Выйдя после разговора с Изабеллой из столовой, Элли некоторое время размышляла, куда податься. Хотя ей предстояло сделать большое домашнее задание, учеба неожиданно потеряла для нее всякий смысл. Поначалу она намеревалась отправиться на розыски Картера, но он, похоже, все еще на нее злился, а ругаться и выяснять отношения ей сейчас совершенно не улыбалось. Не хотелось ей также идти и к Джу, так как та заперлась у себя в комнате и слишком нервно реагировала на каждый стук в дверь. Рейчел же потребовала бы от нее детального отчета о произошедшем, но Элли не знала, что именно она имеет право ей рассказать. Впрочем, даже если бы она решилась, к примеру, рассказать правду Джу, вряд ли бы у последней после этого поднялось настроение.
Так что минуту или две Элли просто шла по коридору, не зная, куда направить свои стопы. Комната отдыха была забита учениками, болтавшими и игравшими во всевозможные игры, но Элли не испытывала ни малейшего желания присоединиться к ним.
Разумеется, она могла отправиться в библиотеку и даже некоторое время простояла рядом с ней, положив ладонь на ручку двери, но потом передумала. Там могли оказаться знакомые, знавшие о том, что произошло в столовой, которые наверняка забросали бы ее вопросами.
Между тем она могла рассказать все только Картеру и Лукасу, поскольку они тоже ходили в Ночную школу. Но в разговоре с другими ребятами ей пришлось бы отделываться недомолвками, а она этого не хотела.
Неожиданно развернувшись, она побежала по коридору и в скором времени уже взбегала по ступеням главной лестницы. По ней неторопливо поднимались и спускались переговаривавшиеся между собой ученики, так что Элли пришлось лавировать между ними. Она уже находилась где‑то посередине пути, как вдруг увидела Сильвиана, двигавшегося по ступеням в противоположном направлении. Чувство мгновенного облегчения и успокоения, которое она в этот момент испытала, вызвало удивление даже у нее самой. С другой стороны, Сильвиан находился в курсе всех ее дел и она могла не таиться от него. Это не говоря уже о том, что он единственный из всей их компании поверил ей.

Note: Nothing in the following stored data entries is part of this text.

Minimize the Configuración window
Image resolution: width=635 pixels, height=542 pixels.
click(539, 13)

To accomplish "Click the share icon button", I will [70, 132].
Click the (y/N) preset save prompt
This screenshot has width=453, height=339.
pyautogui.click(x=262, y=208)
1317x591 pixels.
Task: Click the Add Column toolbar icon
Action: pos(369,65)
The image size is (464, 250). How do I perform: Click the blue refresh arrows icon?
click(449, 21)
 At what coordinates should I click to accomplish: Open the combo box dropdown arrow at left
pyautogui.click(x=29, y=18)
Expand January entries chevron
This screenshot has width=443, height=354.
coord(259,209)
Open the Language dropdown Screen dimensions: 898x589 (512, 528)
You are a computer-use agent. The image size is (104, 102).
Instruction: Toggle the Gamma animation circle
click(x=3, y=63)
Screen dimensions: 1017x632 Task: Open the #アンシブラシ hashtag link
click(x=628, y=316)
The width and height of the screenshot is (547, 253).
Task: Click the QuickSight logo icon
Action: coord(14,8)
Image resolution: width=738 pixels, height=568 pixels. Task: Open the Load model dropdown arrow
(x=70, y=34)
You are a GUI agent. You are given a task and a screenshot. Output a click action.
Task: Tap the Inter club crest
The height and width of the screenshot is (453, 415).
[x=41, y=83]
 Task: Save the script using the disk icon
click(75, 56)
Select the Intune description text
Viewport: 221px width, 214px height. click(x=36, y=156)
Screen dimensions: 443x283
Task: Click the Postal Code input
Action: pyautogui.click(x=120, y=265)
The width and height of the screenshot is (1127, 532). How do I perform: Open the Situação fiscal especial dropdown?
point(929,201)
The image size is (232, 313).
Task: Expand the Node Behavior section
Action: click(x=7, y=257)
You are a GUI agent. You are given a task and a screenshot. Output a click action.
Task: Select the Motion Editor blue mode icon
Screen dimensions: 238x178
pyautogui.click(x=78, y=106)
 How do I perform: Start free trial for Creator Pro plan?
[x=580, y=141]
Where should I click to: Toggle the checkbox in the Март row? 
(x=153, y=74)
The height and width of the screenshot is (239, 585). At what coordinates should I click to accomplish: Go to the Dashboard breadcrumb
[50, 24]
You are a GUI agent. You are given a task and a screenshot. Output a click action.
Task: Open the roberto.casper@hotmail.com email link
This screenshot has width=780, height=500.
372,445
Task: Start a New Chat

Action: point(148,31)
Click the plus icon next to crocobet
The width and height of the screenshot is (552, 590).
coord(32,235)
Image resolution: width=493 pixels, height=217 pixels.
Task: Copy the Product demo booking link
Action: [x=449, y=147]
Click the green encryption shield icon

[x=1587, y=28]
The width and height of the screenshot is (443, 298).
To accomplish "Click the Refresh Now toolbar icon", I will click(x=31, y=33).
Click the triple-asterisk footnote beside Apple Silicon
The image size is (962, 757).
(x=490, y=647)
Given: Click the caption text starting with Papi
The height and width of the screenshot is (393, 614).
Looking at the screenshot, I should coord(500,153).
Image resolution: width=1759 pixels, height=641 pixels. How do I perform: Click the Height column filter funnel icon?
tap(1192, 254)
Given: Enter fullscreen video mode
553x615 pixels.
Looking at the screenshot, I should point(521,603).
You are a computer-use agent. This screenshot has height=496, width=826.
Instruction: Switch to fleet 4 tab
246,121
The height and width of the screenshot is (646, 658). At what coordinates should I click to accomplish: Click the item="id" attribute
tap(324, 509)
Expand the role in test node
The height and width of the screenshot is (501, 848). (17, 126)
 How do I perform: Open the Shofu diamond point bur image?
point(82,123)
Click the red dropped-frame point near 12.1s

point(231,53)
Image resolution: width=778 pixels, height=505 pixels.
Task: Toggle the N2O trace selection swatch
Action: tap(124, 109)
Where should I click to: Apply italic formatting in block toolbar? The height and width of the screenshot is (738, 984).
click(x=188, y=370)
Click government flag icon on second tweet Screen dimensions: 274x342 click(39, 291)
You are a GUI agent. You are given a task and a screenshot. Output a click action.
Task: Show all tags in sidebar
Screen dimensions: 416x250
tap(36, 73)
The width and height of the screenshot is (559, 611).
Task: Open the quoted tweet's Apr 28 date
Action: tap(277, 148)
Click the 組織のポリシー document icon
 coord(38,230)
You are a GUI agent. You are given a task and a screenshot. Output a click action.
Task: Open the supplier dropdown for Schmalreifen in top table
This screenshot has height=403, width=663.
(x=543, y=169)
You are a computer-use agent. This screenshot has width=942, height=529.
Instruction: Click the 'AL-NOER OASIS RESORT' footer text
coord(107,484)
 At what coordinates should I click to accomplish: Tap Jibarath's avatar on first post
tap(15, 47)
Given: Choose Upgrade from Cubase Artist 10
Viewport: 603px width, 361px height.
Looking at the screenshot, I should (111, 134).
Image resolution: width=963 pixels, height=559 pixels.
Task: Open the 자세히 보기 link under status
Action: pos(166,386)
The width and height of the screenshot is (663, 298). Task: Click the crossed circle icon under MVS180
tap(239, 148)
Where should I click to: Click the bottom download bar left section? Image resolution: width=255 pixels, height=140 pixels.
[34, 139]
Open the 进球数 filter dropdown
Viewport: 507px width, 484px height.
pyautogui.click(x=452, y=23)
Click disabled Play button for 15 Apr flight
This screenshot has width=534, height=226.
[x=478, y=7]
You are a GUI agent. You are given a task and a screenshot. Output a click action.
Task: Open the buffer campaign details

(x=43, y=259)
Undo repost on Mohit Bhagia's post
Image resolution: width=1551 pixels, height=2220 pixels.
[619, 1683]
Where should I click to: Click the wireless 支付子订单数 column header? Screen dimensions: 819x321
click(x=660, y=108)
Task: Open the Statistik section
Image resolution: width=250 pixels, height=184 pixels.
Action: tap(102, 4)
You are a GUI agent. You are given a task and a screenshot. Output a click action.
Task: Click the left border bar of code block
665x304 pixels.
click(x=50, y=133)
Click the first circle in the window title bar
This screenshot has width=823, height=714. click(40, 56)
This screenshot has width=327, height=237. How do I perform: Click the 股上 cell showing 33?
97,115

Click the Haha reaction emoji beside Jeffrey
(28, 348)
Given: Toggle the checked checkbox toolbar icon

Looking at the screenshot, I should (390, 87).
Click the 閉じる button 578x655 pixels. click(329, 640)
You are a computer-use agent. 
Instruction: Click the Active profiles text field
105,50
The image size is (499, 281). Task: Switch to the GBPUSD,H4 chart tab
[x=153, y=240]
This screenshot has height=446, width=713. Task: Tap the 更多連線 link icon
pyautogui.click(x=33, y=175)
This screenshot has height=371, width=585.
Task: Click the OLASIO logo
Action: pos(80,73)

Поскольку она изменила направление и двинулась в его сторону, он, заметив это, замедлил шаг и так хорошо все рассчитал, что они встретились на лестничной площадке.
Подбежав к нему, Элли без какой‑либо преамбулы застрочила словно из пулемета:
— Я слышала, как ты разговаривал с Изабеллой! Сказал ей, что к моим словам имеет смысл прислушаться. Ну так вот: Гейб действительно находился там, где я сказала. То есть за окном снаружи столовой. Так что спасибо тебе за то, что поверил мне. Боюсь, остальные не поверили.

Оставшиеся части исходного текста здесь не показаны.